_What this task involves_
From the entries below, please gather each line containing the string "will".

[Items from a data source]
##############################

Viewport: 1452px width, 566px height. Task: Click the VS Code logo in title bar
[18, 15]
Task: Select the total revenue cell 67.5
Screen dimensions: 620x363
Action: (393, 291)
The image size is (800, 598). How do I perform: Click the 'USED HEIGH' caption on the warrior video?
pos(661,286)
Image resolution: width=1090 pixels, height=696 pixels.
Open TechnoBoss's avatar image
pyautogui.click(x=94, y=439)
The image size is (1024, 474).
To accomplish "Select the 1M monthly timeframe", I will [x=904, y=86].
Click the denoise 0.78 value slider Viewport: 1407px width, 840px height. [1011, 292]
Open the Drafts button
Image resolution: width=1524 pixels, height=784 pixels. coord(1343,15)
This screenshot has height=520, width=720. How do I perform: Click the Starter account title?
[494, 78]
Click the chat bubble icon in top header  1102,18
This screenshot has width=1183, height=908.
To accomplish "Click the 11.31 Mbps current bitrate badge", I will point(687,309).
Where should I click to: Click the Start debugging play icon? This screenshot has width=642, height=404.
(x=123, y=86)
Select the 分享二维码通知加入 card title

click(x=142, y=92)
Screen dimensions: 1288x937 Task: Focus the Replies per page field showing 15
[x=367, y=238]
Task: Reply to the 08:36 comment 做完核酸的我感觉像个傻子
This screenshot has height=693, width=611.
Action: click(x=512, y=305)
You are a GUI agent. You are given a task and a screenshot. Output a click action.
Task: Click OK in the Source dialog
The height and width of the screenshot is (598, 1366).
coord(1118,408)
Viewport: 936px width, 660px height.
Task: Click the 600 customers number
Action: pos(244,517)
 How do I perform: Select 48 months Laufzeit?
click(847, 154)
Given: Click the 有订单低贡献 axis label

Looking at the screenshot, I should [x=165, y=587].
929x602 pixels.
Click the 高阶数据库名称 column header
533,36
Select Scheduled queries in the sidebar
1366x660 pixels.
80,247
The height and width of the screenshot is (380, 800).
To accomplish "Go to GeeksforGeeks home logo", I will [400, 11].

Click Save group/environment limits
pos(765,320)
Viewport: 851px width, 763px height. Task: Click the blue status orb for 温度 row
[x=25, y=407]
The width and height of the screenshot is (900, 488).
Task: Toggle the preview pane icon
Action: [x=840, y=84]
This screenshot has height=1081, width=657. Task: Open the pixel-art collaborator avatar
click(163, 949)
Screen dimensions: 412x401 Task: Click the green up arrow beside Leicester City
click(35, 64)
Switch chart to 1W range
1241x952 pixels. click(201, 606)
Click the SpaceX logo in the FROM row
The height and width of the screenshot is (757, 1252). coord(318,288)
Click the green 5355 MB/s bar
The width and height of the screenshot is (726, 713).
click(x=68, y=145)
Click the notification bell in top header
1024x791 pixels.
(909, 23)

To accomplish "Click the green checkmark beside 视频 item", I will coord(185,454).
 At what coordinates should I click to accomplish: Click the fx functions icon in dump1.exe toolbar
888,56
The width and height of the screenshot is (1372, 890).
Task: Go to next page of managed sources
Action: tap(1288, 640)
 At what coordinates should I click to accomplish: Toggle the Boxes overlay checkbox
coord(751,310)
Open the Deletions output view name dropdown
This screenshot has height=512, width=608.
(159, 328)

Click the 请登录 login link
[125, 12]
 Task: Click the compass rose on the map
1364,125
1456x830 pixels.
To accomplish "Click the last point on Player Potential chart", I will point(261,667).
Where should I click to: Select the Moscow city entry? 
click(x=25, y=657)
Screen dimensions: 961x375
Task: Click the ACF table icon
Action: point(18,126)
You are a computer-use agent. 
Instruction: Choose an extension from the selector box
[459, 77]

##############################

_Written response_
To accomplish "Select the 1M monthly timeframe", I will [x=904, y=86].
To accomplish "Click the 11.31 Mbps current bitrate badge", I will point(687,309).
To accomplish "Go to GeeksforGeeks home logo", I will [400, 11].
To accomplish "Click the green checkmark beside 视频 item", I will coord(185,454).
To accomplish "Click the last point on Player Potential chart", I will point(261,667).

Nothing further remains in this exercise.